[1] Magnet Berlawanan Arus

2.1K 185 21
                                    

Bentara sedang membicarakan proyek advokasi untuk masyarakat di Maros, Sulawesi Selatan bersama dengan dosennya dan satu orang lagi teman lelakinya, ketika mereka dikejutkan pintu yang dibuka dengan cukup kencang. Pintu yang sebelumnya memang ditutup karena di luar sedang hujan. Jadi untuk menangkal udara dingin yang mungkin masuk.

Seorang perempuan berambut sepundak, dikucir, dan klimis karena basah masuk sambil menenteng sepatunya. Tanpa berucap salam. Tanpa menoleh. Melirik saja tidak. Seolah-olah eksistensi tiga orang yang sedang ada di ruang tamu itu tidak nampak di indera pengelihatannya.

"Kok hujan-hujan, Dek? Nggak bawa payung?" tanya sang dosen. Yang Bentara pastikan si gadis adalah anaknya. Yang membuat Bentara kaget adalah si gadis tidak mengindahkan sapaan itu. Tidak coba menghentikan langkah dan berucap sepatah kata pun.

Dipandangnya sang dosen yang adalah profesor sekaligus guru besar di kampusnya itu dengan lirikan ekor mata. Mata sang dosen masih memindai gerak langkah puterinya yang semakin menjauh. Disapunya dengan pandangan jejak-jejak air yang menetes dari ujung roknya membasahi lantai.

Ada pancaran yang tidak biasa dari mata sang dosen untuk puterinya. Pancaran mata kerinduan, mungkin? Tidak sesederhana pancaran kemarahan karena anaknya berlaku tidak sopan. Tidak sama sekali. Dan Bentara hanya berakhir saling melirik dengan teman di sampingnya. Pura-pura kembali menekuri kuesioner yang tadinya sedang mereka bicarakan. Mencoba tidak mengindahkan pandangan mata sang dosen pada titik kosong tempat terakhir sang gadis terlihat sebelum berbelok ke ruangan lain.

***

Karena hujan masih turun dan kebetulan pembahasan kuesioner jauh dari kata selesai maka sang dosen berinisiatif untuk melanjutkan pembahasan setelah makan. Kini mereka ada di meja makan, membicarakan hal santai di luar materi penelitian yang membuat mereka pusing.

Proyek dari NGO Internasional dan Kementerian Pertanian ini akan segera dijalankan kurang dari satu bulan lagi, sehingga mereka harus bekerja lumayan ekstra untuk menyelesaikan segala sesuatu yang dibutuhkan.
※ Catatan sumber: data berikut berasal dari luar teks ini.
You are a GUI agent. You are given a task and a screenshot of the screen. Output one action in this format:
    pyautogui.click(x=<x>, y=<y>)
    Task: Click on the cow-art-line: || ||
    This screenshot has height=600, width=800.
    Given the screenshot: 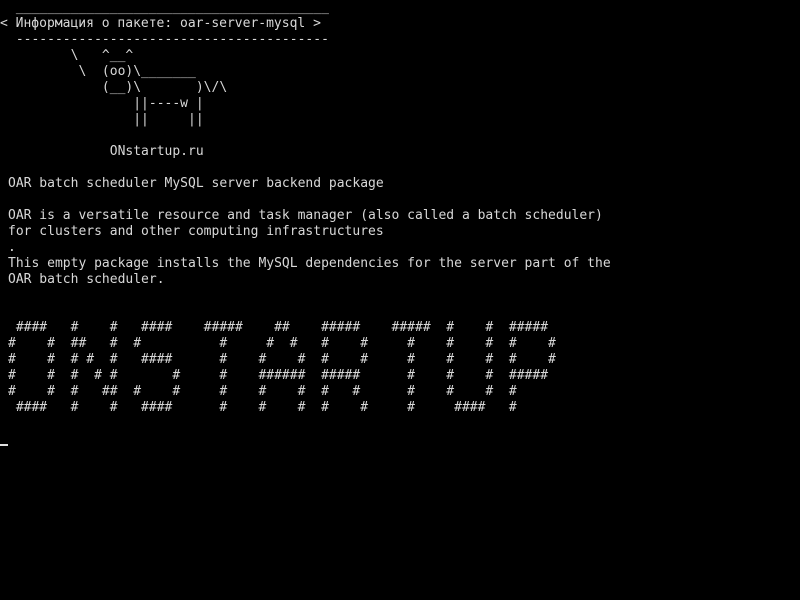 What is the action you would take?
    pyautogui.click(x=106, y=120)
    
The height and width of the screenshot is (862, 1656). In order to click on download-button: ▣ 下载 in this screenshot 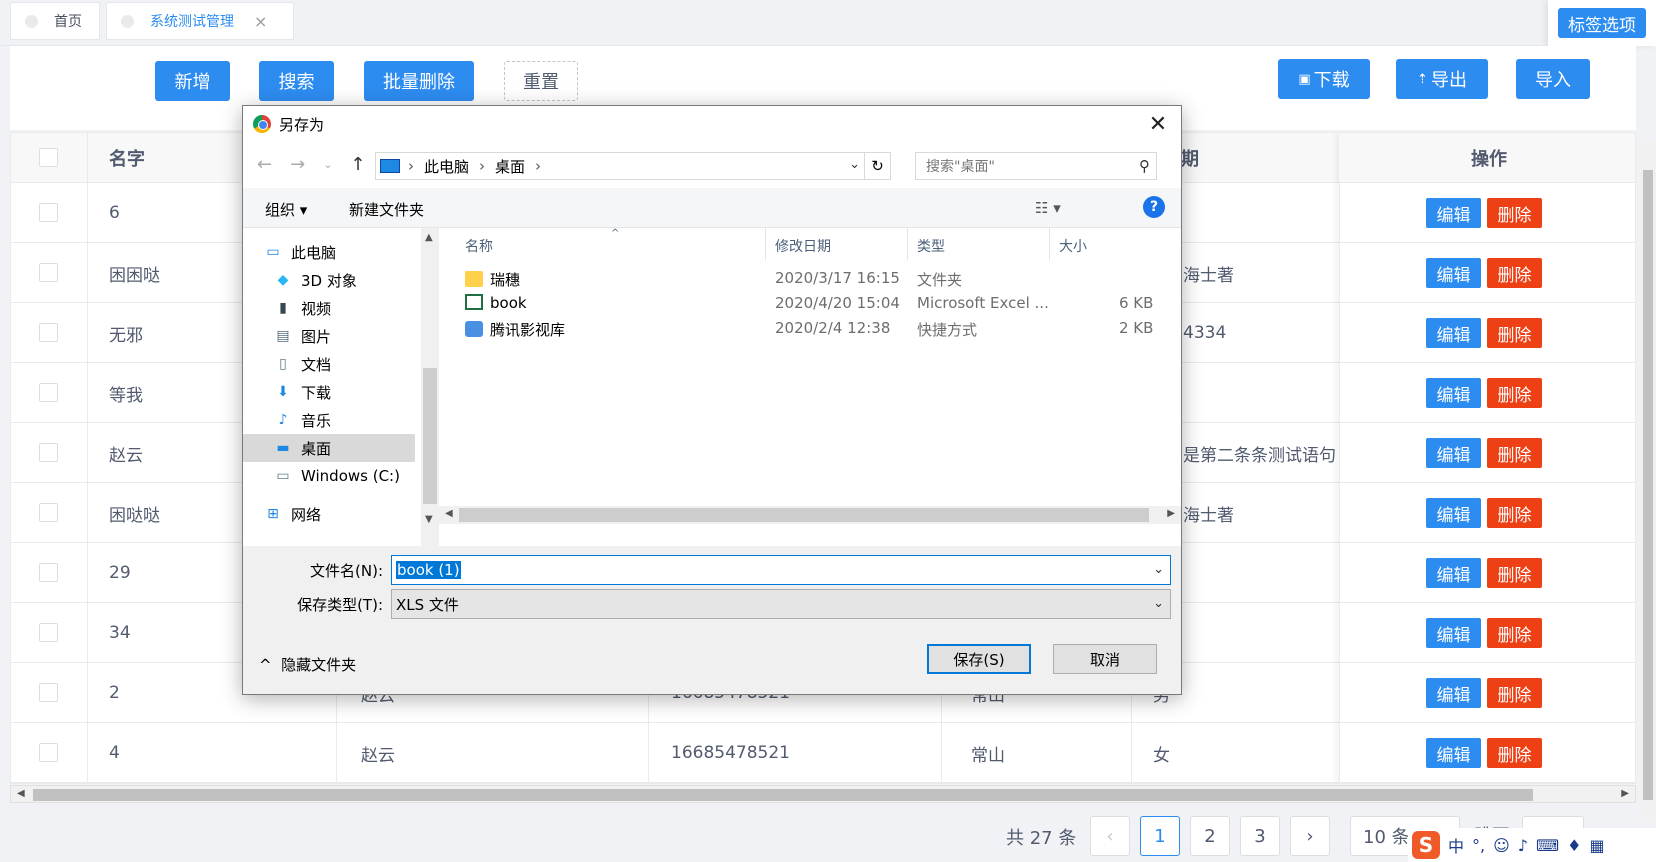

Meja makan berisi dua anak muda dan satu orang profesor itu lumayan hidup karena tidak ada jarak yang tercipta. Dua anak muda pilihan dengan selera humor yang lumayan, dan sang profesor yang tidak sedang jaga wibawa. Di rumah hanya dengan sarung dan kaos oblong.

"Kamu ya, Sontoloyo! Kalau di jam kuliah saya berani tidur, saya suruh hapalin seratus family serangga, mau kamu?!" Bentara sedang menirukan gaya dosen proteksi tanaman yang sedang marah-marah karena mendapati mahasiswa tertidur di kelasnya.

"HAHAHAHA buset! Iya inget banget tuh di kelas gue juga pernah ada yang ketahuan mainan hape trus disuruh nyebutin 20 penyakit tanaman atau nilai UAS-nya C. Sadis emang. Makanya setiap kelas beliau selalu hening kayak ruangan komisi disiplin." Teman Bentara juga ikut bersuara yang ditanggapi ketiganya dengan tertawa.

"Apa kata andalannya?" tanya Bentara .

"SON... SON....?" Bentara masih memancing.

"SONTOLOYO!" jawab Bentara dan temannya serentak. Lalu, mereka bertiga tertawa lagi. Pembicaraan yang tak begitu lazim karena yang dibicarakan adalah dosen mereka sendiri, teman sang profesor, tapi memang karena ajaibnya tingkah dosen proteksi tanaman itu, akhirnya menjadi lazim untuk dibicarakan sebagai guyonan.

"Enak ya ngomong 'SONTOLOYO!' apalagi kalau jawanya lagi keluar. Jadi apa Ben?"

"Sontoloyo angon kebo!"

Meja makan itu semakin riuh oleh tawa tiga lelaki itu.

Hingga kemudian....

Tawa mereka perlahan berhenti, ketika mendapati ada seorang gadis yang beberapa jam yang lalu menjadi pusat perhatian, kini ada di sekitar mereka. Tepatnya ada di meja dapur dan nampak sedang mengisi panci dengan air dari kitchen sink.